From the line with "Task: Click the browse output folder icon" through the line with "You are a computer-use agent. The image", repeat the entries verbatim, both end lines included, and add nothing.

(SUPPLIED MATERIAL begins)

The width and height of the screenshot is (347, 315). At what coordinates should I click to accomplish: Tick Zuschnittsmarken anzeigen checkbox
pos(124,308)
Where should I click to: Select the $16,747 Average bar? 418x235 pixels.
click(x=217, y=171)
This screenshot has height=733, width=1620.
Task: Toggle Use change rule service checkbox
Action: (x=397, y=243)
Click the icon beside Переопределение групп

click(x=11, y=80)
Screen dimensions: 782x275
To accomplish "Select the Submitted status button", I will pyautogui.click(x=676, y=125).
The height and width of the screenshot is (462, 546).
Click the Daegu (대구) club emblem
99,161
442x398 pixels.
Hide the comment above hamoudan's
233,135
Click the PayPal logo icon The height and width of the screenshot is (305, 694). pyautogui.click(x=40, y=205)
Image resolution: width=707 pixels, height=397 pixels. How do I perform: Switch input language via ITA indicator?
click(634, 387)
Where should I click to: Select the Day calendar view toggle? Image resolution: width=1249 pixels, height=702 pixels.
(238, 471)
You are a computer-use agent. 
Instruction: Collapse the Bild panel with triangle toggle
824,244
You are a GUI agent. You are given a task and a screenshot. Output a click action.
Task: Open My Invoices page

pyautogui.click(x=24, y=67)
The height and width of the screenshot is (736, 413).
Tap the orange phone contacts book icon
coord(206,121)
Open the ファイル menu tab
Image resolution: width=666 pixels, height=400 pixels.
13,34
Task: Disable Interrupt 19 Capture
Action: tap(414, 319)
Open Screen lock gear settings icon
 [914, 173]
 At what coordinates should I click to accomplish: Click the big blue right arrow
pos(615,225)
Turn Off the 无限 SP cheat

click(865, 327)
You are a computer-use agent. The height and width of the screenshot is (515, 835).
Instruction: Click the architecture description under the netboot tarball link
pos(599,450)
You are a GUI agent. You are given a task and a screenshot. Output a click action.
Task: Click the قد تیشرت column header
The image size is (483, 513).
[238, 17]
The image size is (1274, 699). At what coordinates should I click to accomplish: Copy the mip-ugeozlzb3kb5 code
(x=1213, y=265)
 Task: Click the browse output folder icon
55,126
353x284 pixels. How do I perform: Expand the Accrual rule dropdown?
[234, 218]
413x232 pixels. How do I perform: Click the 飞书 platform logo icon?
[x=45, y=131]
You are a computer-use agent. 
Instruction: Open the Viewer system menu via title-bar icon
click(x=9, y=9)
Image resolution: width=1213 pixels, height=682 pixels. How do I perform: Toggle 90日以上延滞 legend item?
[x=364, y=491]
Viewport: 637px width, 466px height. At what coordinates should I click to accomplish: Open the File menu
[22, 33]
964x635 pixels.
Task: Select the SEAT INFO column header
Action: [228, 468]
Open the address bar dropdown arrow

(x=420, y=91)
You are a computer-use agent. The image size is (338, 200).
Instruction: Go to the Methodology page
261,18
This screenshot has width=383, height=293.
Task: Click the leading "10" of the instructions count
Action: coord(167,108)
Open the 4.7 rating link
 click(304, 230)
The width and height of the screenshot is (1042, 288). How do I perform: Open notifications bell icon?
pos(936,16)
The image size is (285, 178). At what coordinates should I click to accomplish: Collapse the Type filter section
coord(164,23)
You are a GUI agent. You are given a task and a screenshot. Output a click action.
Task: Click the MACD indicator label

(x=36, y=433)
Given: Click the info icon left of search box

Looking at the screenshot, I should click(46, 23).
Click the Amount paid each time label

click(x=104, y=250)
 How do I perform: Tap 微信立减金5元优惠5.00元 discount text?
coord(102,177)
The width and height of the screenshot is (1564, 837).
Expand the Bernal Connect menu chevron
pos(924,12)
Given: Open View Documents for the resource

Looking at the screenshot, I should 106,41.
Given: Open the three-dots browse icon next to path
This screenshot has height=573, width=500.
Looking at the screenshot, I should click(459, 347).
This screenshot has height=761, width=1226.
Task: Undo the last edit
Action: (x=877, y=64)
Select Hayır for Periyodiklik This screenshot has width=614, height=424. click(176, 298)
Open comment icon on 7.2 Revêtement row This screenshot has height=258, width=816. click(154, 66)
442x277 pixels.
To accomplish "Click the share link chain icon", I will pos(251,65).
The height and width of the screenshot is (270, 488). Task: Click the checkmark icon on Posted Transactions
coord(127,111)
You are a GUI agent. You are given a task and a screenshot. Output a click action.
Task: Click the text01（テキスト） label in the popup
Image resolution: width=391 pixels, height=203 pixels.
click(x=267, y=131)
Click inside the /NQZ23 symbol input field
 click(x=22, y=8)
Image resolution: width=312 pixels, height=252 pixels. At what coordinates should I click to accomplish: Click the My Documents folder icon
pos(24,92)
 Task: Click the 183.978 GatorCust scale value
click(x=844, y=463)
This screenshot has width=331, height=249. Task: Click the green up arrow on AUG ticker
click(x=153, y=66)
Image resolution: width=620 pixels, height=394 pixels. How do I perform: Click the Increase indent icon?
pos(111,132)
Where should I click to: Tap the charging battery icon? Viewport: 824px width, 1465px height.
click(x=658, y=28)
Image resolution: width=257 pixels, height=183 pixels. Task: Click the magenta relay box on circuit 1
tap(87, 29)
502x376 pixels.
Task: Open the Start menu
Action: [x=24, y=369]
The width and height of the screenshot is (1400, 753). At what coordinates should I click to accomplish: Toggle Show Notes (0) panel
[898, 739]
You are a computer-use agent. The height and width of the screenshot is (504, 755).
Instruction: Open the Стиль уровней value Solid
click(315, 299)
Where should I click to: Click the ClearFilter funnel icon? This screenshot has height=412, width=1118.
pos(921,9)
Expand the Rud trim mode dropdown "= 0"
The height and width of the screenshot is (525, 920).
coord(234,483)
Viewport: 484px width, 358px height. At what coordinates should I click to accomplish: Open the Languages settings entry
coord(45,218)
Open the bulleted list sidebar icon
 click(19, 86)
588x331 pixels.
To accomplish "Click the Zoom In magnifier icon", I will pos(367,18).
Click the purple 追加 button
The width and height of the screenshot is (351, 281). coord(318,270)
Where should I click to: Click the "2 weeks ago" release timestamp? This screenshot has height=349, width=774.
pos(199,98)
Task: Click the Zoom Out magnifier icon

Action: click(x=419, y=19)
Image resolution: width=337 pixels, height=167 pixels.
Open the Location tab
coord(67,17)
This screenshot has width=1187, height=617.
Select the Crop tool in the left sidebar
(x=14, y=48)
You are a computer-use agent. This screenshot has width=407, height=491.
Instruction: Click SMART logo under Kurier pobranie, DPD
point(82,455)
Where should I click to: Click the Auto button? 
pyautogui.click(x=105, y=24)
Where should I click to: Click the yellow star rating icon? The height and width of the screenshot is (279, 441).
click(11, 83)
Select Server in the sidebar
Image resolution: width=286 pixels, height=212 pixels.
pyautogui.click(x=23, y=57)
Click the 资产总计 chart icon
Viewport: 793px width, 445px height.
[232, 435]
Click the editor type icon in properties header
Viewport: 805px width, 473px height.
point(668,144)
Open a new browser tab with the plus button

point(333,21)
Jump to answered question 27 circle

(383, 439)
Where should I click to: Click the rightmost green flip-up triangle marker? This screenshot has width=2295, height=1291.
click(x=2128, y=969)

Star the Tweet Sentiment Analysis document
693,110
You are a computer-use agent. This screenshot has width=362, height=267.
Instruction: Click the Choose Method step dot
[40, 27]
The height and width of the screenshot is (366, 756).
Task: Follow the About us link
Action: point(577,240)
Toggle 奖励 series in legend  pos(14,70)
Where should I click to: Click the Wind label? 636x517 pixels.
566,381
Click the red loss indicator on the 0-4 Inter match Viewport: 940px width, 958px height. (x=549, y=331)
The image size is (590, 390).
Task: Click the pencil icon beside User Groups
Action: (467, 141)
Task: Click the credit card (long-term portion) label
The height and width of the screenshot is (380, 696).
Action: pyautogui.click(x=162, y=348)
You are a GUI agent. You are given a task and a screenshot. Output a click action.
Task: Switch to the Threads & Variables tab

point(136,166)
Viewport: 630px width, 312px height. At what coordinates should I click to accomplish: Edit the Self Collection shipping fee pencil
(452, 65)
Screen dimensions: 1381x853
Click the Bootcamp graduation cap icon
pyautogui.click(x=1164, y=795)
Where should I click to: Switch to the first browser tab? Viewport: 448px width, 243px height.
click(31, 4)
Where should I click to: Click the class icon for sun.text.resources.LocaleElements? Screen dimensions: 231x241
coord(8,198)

(SUPPLIED MATERIAL ends)

* **ANSWER**:
 Task: Click the browse output folder icon
55,126
353x284 pixels. How do I perform: Expand the Accrual rule dropdown?
[234, 218]
413x232 pixels. How do I perform: Click the 飞书 platform logo icon?
[x=45, y=131]
You are a computer-use agent. 
Instruction: Open the Viewer system menu via title-bar icon
click(x=9, y=9)
Image resolution: width=1213 pixels, height=682 pixels. How do I perform: Toggle 90日以上延滞 legend item?
[x=364, y=491]
Viewport: 637px width, 466px height. At what coordinates should I click to accomplish: Open the File menu
[22, 33]
964x635 pixels.
Task: Select the SEAT INFO column header
Action: [228, 468]
Open the address bar dropdown arrow

(x=420, y=91)
You are a computer-use agent. The image size is (338, 200).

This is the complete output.